Ces dernières années, les interventions étrangères en soutien à l’un ou l’autre des deux camps se sont multipliées et ont radicalement changé d’ampleur. Les déploiements de forces spéciales et les raids aériens plus ou moins discrets des premières années se poursuivent aujourd’hui, mais les soutiens politiques à l’ANL et au GNA s’affichent désormais au grand jour, avec des déploiements de troupes étrangères, de mercenaires « privés », de systèmes anti-missiles modernes, de drones armés et même, plus récemment, de flottes entières d’avions de combat !

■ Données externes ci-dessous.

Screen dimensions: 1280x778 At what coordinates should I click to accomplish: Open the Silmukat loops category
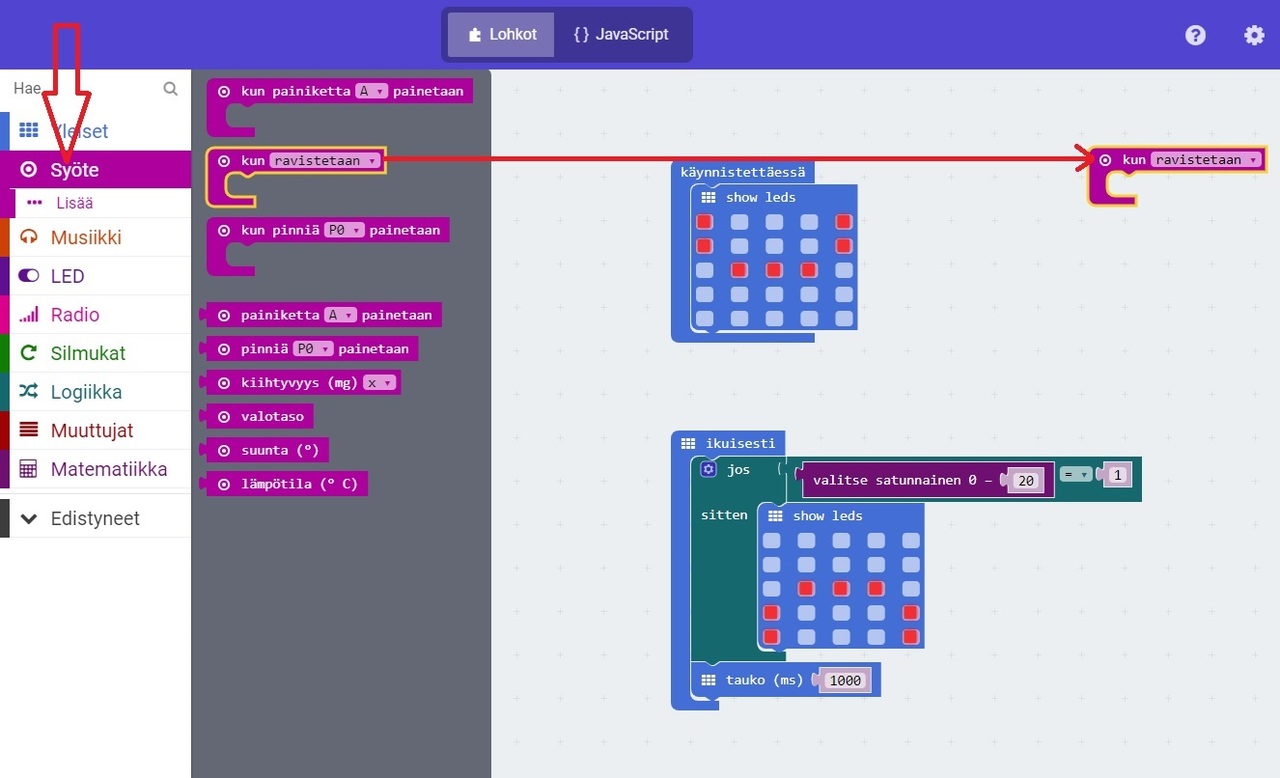pyautogui.click(x=88, y=353)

Si, sur le plan technique, le conflit libyen ne présente pas de grandes nouveautés, il pourrait cependant changer en profondeur la conduite des opérations militaires dans la troisième dimension. Sur le plan tactique comme sur le plan stratégique, cette guerre civile pourrait ainsi avoir des conséquences, sur le long terme, encore insoupçonnées.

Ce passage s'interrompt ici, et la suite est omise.